Etan Mabourakh prend la parole au nom du National Iranian-American Council pour rappeler que « la diplomatie est le seul moyen de procéder. On ne veut pas que des vies américaines soient perdues pour défendre Netanyahou, Ben Gvir et Smotrich (deux ministres israéliens d’extrême droite – NDLR), alors que déjà des centaines d’Iraniens ont été tués.
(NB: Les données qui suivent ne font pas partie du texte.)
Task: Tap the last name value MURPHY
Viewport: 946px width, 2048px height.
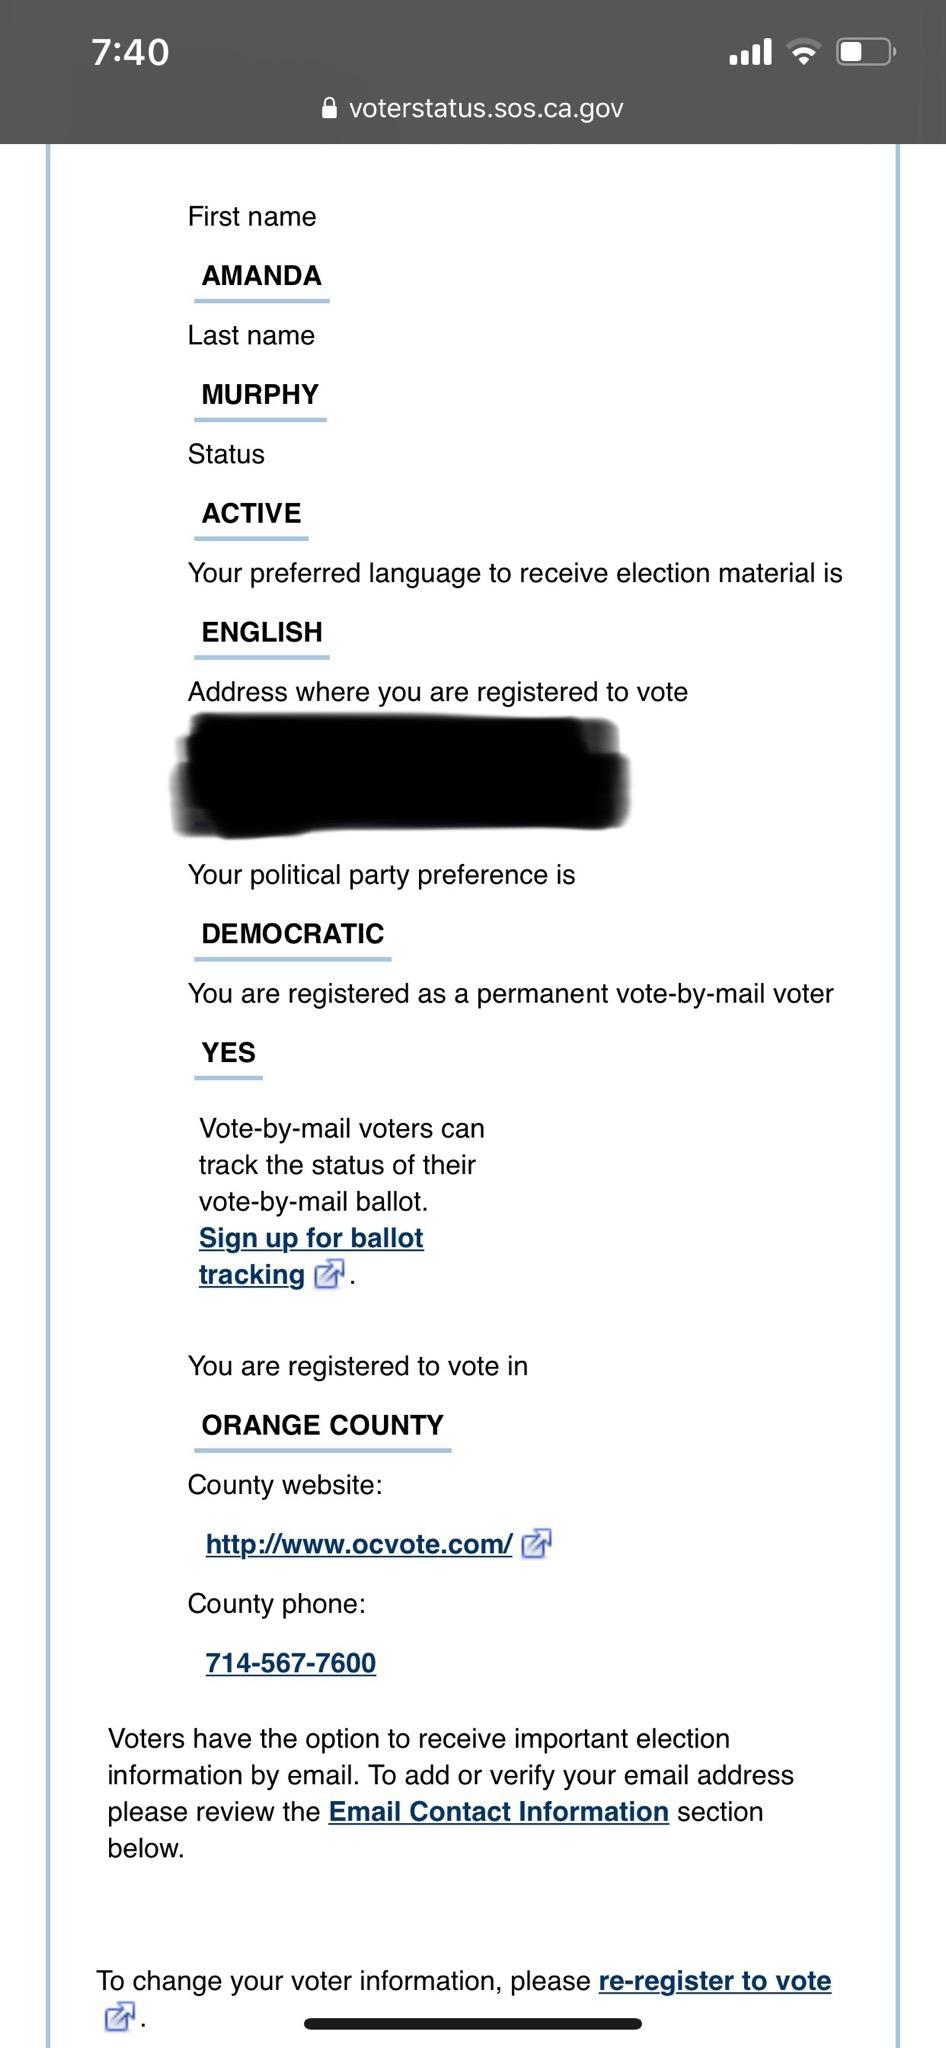Action: point(260,395)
Ce sont les fauteurs de guerre contre les peuples ». Mariana, militante de gauche, explique que « les gens aux États-Unis ne veulent pas d’une guerre en Iran, ils rejettent cette guerre illégale de Trump et Netanyahou », avant de défiler dans le calme dans un Times Square qui est vite revenu à ses occupations habituelles.
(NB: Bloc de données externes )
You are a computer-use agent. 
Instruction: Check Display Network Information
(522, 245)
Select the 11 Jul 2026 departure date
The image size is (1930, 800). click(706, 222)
© Dave Decker/Shutterstock/SIPA
À quelques centaines de kilomètres au sud de Times Square, à l’orée de Druid Hill Park, le poumon vert de Baltimore, principale ville du Maryland, ils ne sont que quelques dizaines à avoir répondu à l’appel de la coalition Answer, dimanche en fin d’après-midi, alors que le mercure approche de la barre des 100 degrés Fahrenheit (soit plus de 35 °C). La petite troupe est fixe au milieu du ballet des familles : celles qui repartent après un après-midi à l’ombre et celles qui viennent y chercher la très relative fraîcheur de la soirée.
« On ne peut pas leur en vouloir de mener leur vie en famille un dimanche », glisse un participant, tee-shirt frappé du logo du Planning familial, jetant un regard timide autour de lui. Son voisin n’est pas du même avis : « À force d’avoir toujours des bonnes raisons, on laisse tout faire. »
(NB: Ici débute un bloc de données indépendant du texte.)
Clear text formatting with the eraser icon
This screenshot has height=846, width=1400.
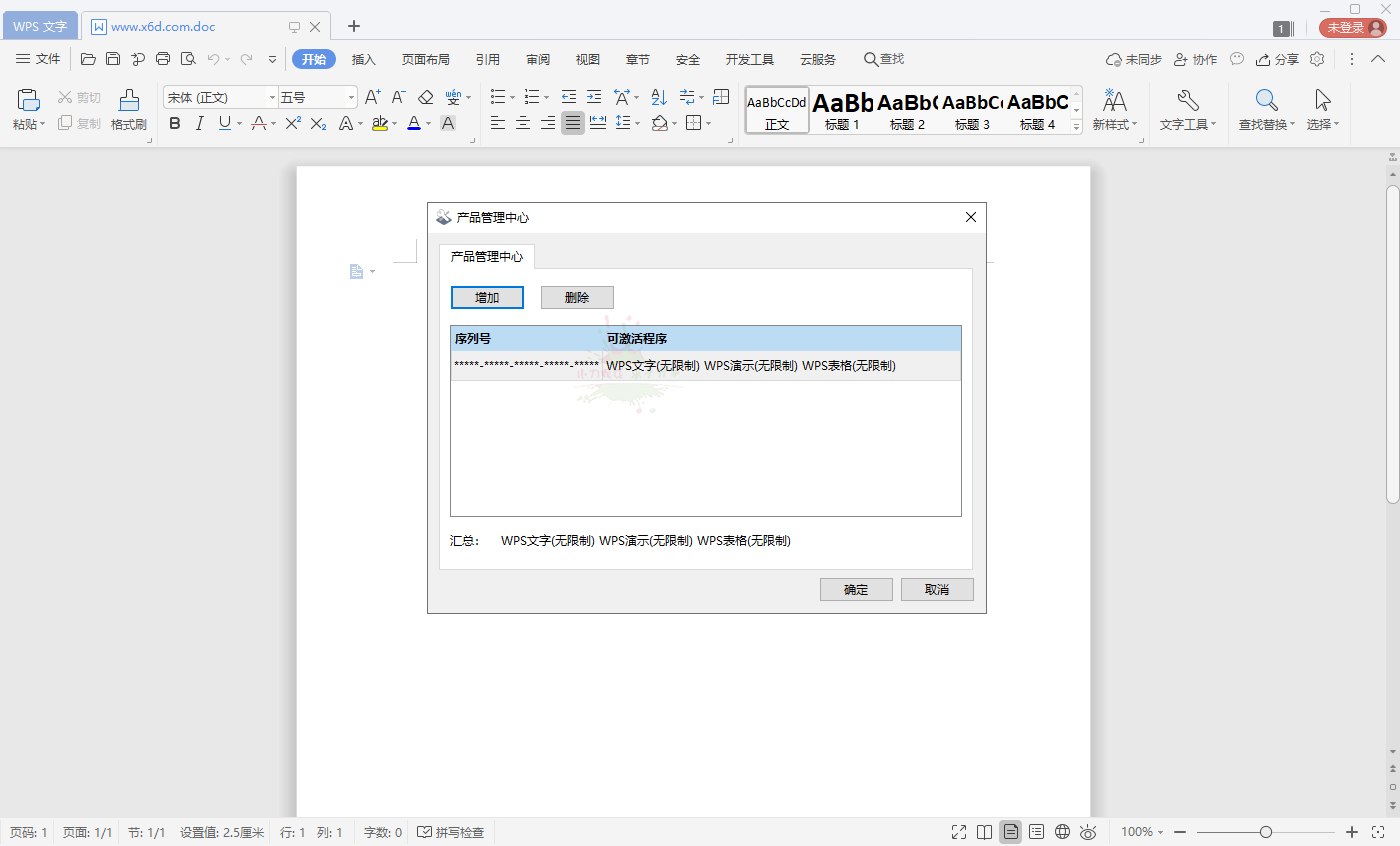(425, 97)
La présence d’un journaliste, étranger de surcroît, suscite la méfiance. Ashley et Jake, tee-shirts rouges, vérifient par quelques questions les raisons de notre présence. « OK, vous pouvez parler aux gens. » Un grand gars a mis un keffieh sur son visage et refuse de donner son identité mais pas son sentiment : « Le gouvernement américain fait la guerre aux musulmans dès qu’il le peut. À Gaza, il est complice du génocide. Au Liban, il a laissé faire Israël et maintenant il a fallu qu’il suive Netanyahou dans sa guerre contre l’Iran. »
Non à la guerre globale
Une équipe de la télévision locale vient couvrir la mobilisation, ce qui donnera au message des protestataires un écho presque inespéré. « Nous ne sommes peut-être pas très nombreux mais on représente cette opinion populaire : refuser une troisième guerre mondiale dans le seul intérêt des milliardaires », justifie Clara, non sans avoir préalablement rappelé le dégoût que lui inspirait cette décision de Donald Trump.
Des pancartes sont alignées sur l’herbe brûlante. On peut y lire : « Non à la guerre US-Israël contre l’Iran », « De l’argent pour les besoins. Pas pour une guerre contre l’Iran », « On ne se laissera pas entraîner dans une guerre globale ». Dans quelques secondes, les manifestants vont s’en emparer et les brandir, suscitant des coups de klaxon approbateurs.
Une militante de The Black Alliance for Peace s’écarte du groupe et va distribuer des tracts aux commerçants qui, aux abords du parc, vendent nourriture et boissons. « Ils n’ont pas tort mais je dois gagner ma vie, moi », lâche l’un d’eux, sans lever le nez des saucisses qu’il tourne.
Ailleurs, de Los Angeles (Californie) à Austin (Texas), la participation s’est avérée plus importante. À Washington, face aux grilles de la Maison-Blanche, les manifestants ont dénoncé l’aventure guerrière d’un président qui avait mené sa première campagne sur le refus de déclencher de nouvelles guerres et qui, dimanche soir, à rebours de sa posture antinéoconservatrice, a évoqué un possible changement de régime en Iran.